タイムマシンとしての音楽文化

ニライカナイ

唐突だが僕は深海がとても好きなんですね。異形ひしめく異世界……いかにも男性的なロマンに満ちてるじゃないですか。長い間僕は自分の深海に感じる魅力を、生物に敵対的な環境、人跡未踏の地に生物が存在していること、その生物の形状や生態の奇妙さ、などという一種の「理不尽」という言葉で表現していたのだけれど、こないだ見た映画「日本沈没」の作中でしっくりくる理由が語られていた。なんでも、海というのは潜れば潜っただけ時間を遡れる、タイムマシンのようなものだそうだ。なるほど、確かに、地上や近海では想像できない摩訶不思議な生き物に満ち溢れる深海の世界は、地理的のみならず時間的にも隔絶された別世界なのだなあ。まさに常世の国だ。

かごめかごめ

ところで、この深海に似た感覚を覚える音楽がある。童謡だ。件の「ドナドナ」然り、もっと卑近な例では「かごめかごめ」なんかに相当する。このあまりに有名な童歌を知らぬ日本人はいないだろう。だが、この歌の意味を正しく理解している者もまた、誰もいない。普遍的に理解されない、これが理不尽でなく何であろう。もちろんこの歌詞と遊戯への解釈は多岐にわたって試みられ、諸説一理あるものの、万人を納得させるだけの定説はないというのが率直な感想である。
郷愁と不気味さが同居したような奇妙極まる詞、韻、旋律に惹かれるこの感覚は、深海生物を前にした時ととても近しい。それは、彼らは時を隔てて我々に現前しているからだ。タイムマシンに乗ってやってきたこの歌を、我々はうまく理解できない。

地球の記憶、人の記憶

「文化の本質とは」と訊ねられたら、何を思い浮かべるだろうか。おそらく創造性(Ceativity)に関連する事柄だと想像する。しかし、彼らが示す文化の定義とは実にシンプルだ。続けることである。

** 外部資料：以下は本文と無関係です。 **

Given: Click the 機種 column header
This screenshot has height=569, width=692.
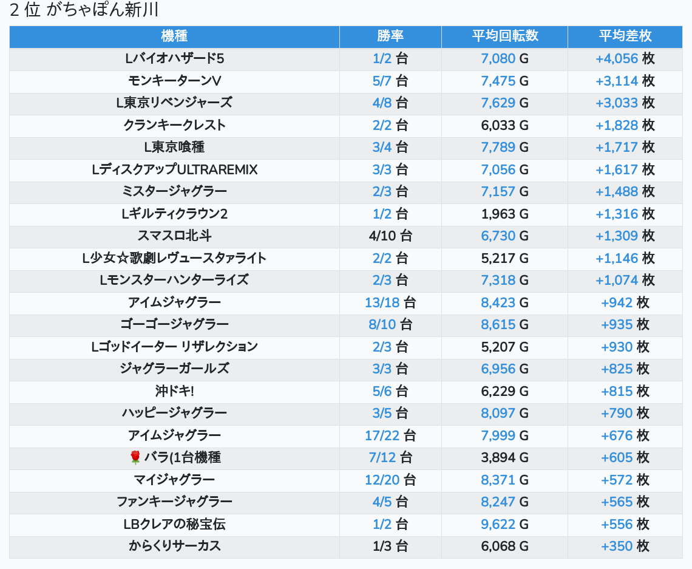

深海はその営みを保ち続けることで我々を驚愕させ、童謡は歌われ続けることで今日の日本文化として認知されている。新しい文化を創ろうという運動は世の中にゴマンとあるが、そのキーポイントは奇抜な創造性ではなく、継続性なのだ。例えその意味が忘れ去られても、社会の一因子として存在する、そんなものを文化と呼ぶのだろう。